“Chi sogna può muovere le montagne”. Fitzcarraldo era un avventuriero arricchito dal caucciù che per raggiungere una nuova terra smontò una nave, superò una montagna con i pezzi al seguito, la rimontò e conquistò la sua meta. Di questa leggenda coloniale Werner Herzog ha fatto il suo capolavoro più visionario. Ma nelle settimane dopo il Covid un nuovo Fitzcarraldo ha trasportato sul Vesuvio una barca da pesca, quella utilizzata nel presepe vivente di Baselice, per sollevarci tutte e tutti oltre la crisi, con lo sguardo fisso sulle nuove sfide ma i piedi ben piantati nella terra contadina e le mani immerse nella tradizione della cucina italiana. Lui si chiama Daniele De Michele, aka don Pasta, economista, antropologo, film maker, musicista reso noto dalla pratica di sonorizzare vinili e cucinare sapori antichi per il suo pubblico per condividere storie, territori e memorie a partire dalle quali costruire nuove forme di comunità.

Il document-immaginario Anticorpi, su cui sta lavorando dai giorni del lockdown, si aprirà con questa impresa perché, spiega Don Pasta “esiste un limite oltre il quale le fragilità diventano resistenze, assieme. Sarà epoca dura per gli ultimi, per i contadini, per gli operai, per gli artisti, per i precari di un mondo che sfrutterà il Covid per selezionare i più forti. Esiste un limite oltre il quale la fantasia diventa un’arma violentissima per proteggersi”. Un primo anticipo artistico dell’idea è comparso a luglio sulle mura di Bergamo, cratere della pandemia, dove la street artist Juliet ha raffigurato e disseminato in città, con il supporto del collettivo Maite di Città Alta e ai volontari di Superbergamo, graffiti con i volti di “chi non c’è più, i lavoratori e lavoratrici degli ospedali e chi si è messo al servizio degli altri”, accompagnati dalle scritte mai più.

In attesa di “Anticorpi” su Audible, con Sara Sartori e Alice Gussoni, Don Pasta ci regala nel Podcast “La Repubblica del soffritto” 44 storie di terra e storie di cucina: vite di resistenza creativa impastate da curiosità, emozioni, con un’esigenza senza fronzoli di senso storico e politico, più stringente in periodi come questo. “A che serve l’arte?
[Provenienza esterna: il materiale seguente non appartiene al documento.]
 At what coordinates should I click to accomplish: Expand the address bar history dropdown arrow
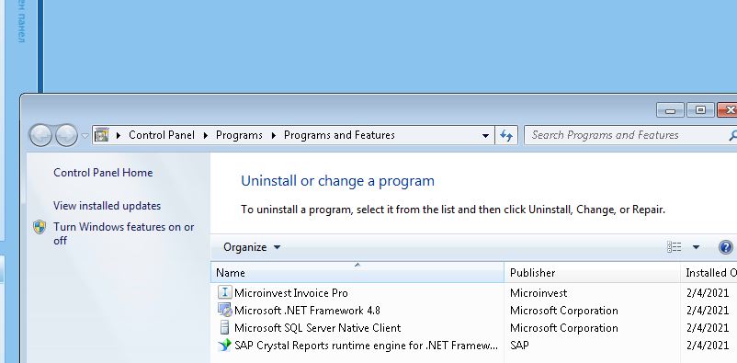pyautogui.click(x=485, y=136)
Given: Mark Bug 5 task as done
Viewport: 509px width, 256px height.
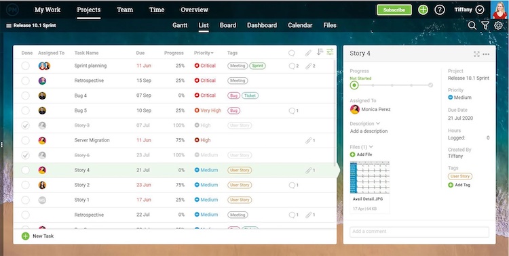Looking at the screenshot, I should point(25,110).
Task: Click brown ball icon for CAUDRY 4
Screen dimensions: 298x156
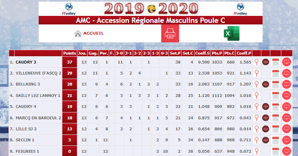Action: pyautogui.click(x=265, y=107)
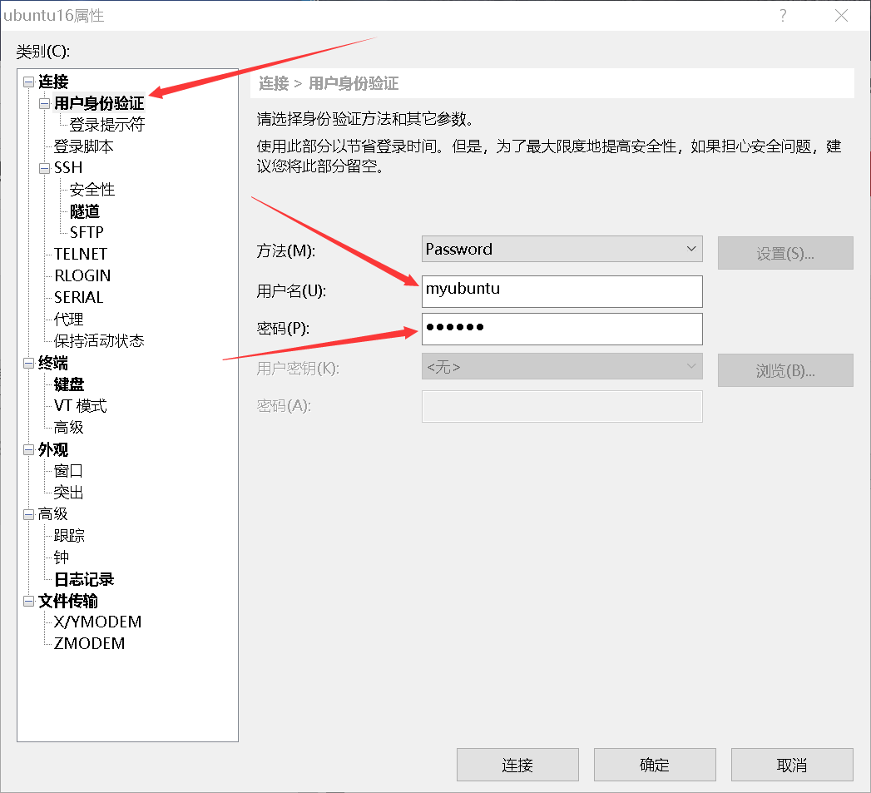Open the 代理 (Proxy) settings page
The height and width of the screenshot is (793, 871).
(68, 319)
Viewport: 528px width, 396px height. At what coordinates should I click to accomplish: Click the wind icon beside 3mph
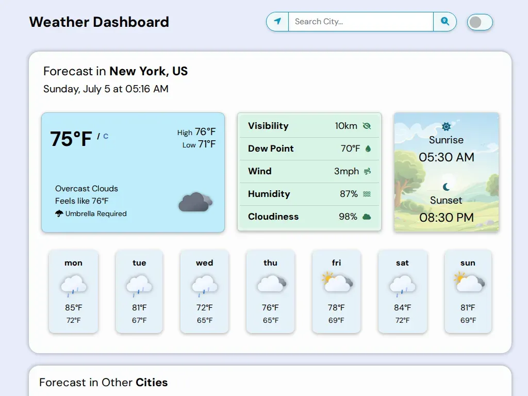367,171
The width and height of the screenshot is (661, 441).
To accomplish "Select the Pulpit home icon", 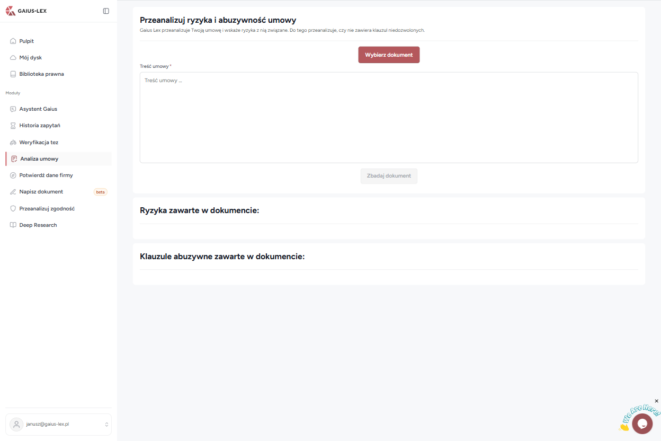I will click(x=12, y=41).
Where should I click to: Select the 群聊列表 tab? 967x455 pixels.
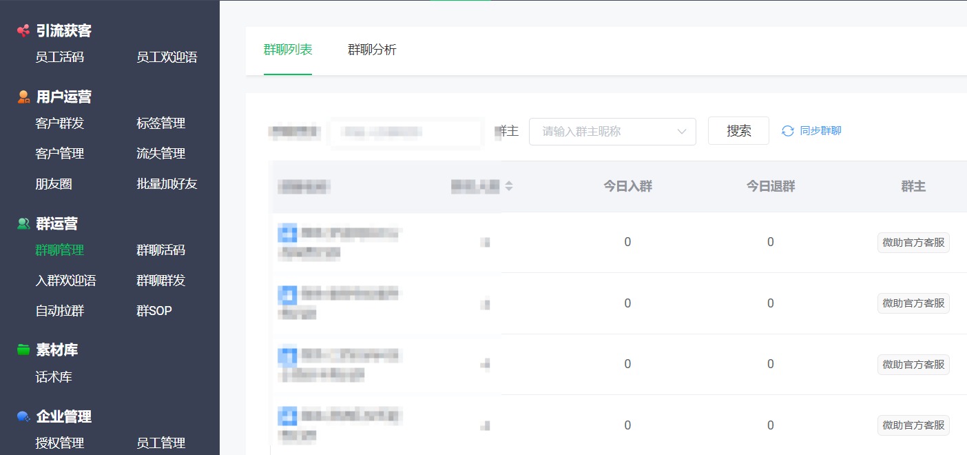[288, 50]
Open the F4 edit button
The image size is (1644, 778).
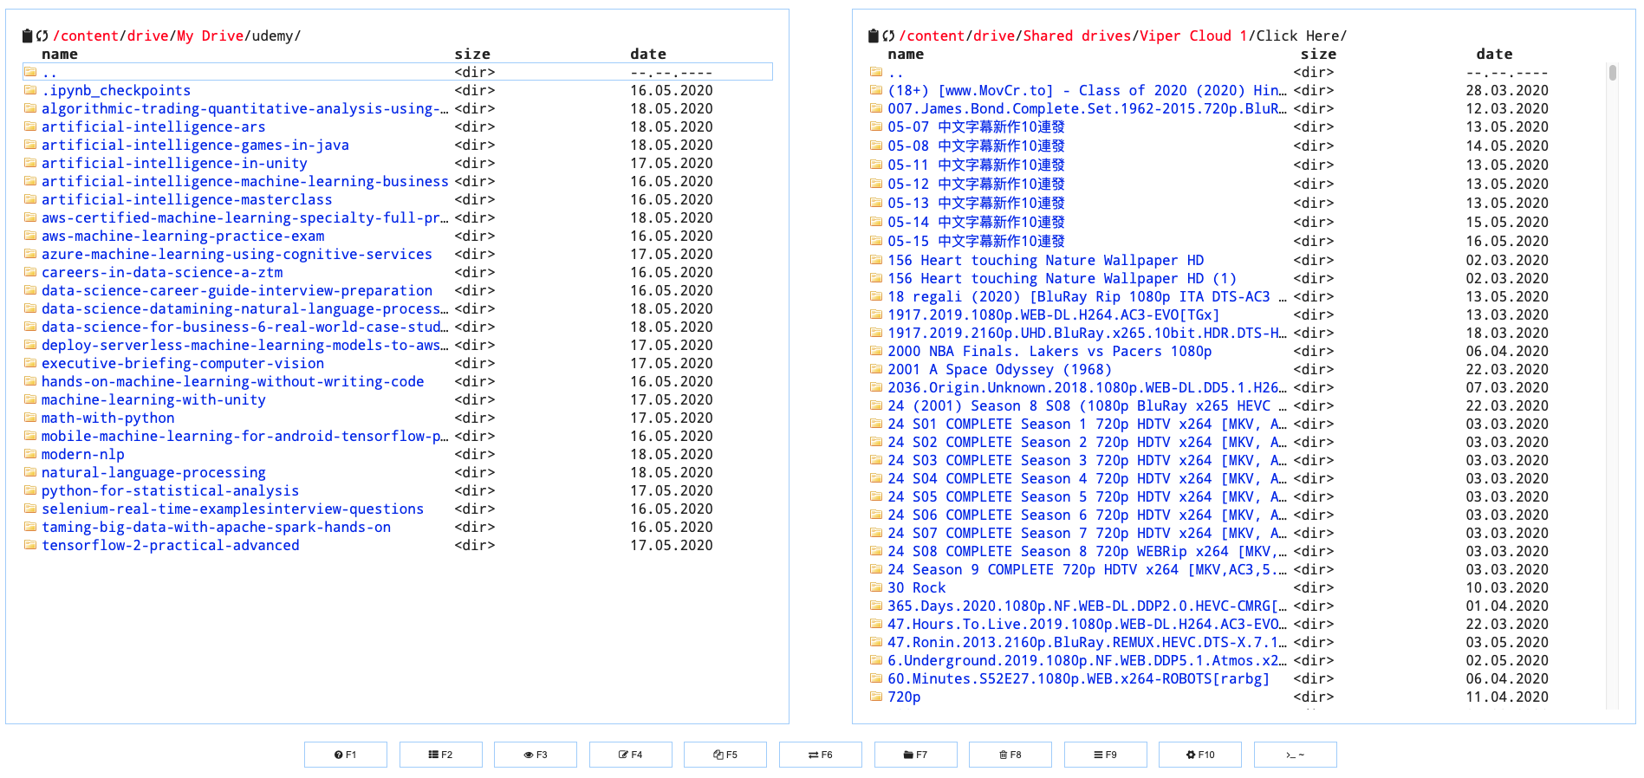pyautogui.click(x=630, y=755)
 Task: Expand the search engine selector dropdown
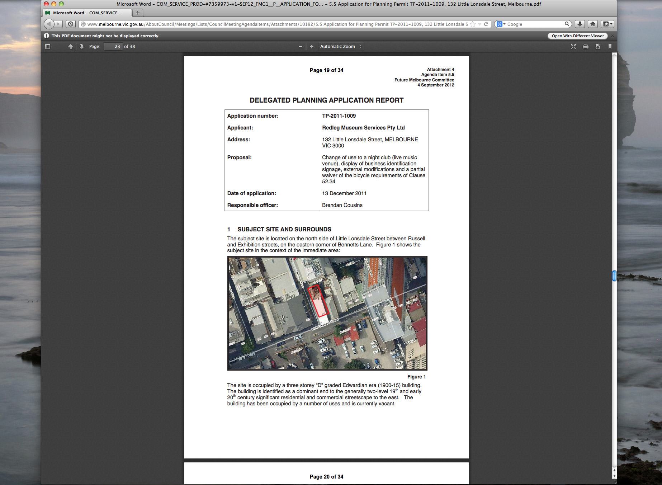pyautogui.click(x=501, y=24)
E se gli artisti non avessero più soldi, tempo e spazio per potercela fare a esprimersi? – si chiede Don Pasta – E se gli artisti smettessero di pensare alle cose del mondo? Come starebbe il mondo senza quello sguardo? Allora gli artisti dovranno tornare per strada, come gli operai, rioccupare gli spazi negati, fisici o poetici fa lo stesso, in sintonia con tutti gli altri esseri fragilizzati”. Don Pasta lo fa riorganizzando voci raccolte in un viaggio fatto qualche anno fa nei luoghi dove sono nate le nostre tradizioni culinarie: voci di campagna e di cucine, di chef stellati e nonnine, pastori e contadini che ci regalano uno sguardo sul presente laterale pieno di sapore.

Donpasta entra tra vigne e case, si fa raccontare dai suoi ospiti un piatto o un prodotto, chiacchiera e poi mangia con loro decostruendo l’instantanea foodie per precipitare l’ascoltatore nell’antropologia, l’ecologia, il femminismo, la cultura e il futuro del cibo in Italia, grazie a storie anche molto intime d’amore, guerra e resistenza. “Queste voci per molti anni le ho tenute per me, mi sono rifiutate di farle vedere e sentire  – ci spiega l’autore – troppo ‘a vivo’, troppo difficile raccontare l’emozione degli incontri. Quel viaggio ha risettato, innanzitutto dentro di me, le cose del mondo, e per questo dopo l’esperienza del Covid è stato impossibile trattenerle ancora”.

“Penso a Edoardo e Lino, un pastore e un vignaiolo: vengono da una scolarizzazione semplice e fanno riflessioni che neanche Socrate – racconta ancora – perché il mondo rurale ha problemi pratici e ogni problema pratico ha un pensiero da fare che non può essere un pensiero qualsiasi, ma deve essere quello che ti porta in salvo e ti consolida. Penso a due partigiane, Giacomina e Mirella: rivoluzionarie e sfrontate. Molto anziane e per questo ancora più sfrontate. Nei giorni del lockdown quasi tutti abbiamo messo le mani nella farina, abbiamo fatto la pasta, il pane, perché nel momento di maggiore smarrimento le mani e la farina ci hanno parlato di chi siamo davvero, di come vogliamo vivere, di che sapore vogliamo abbia il nostro futuro. Una rivoluzione a portata di piatto che i nostri vecchi ancora praticano e che non possiamo lasciarci sfuggire”.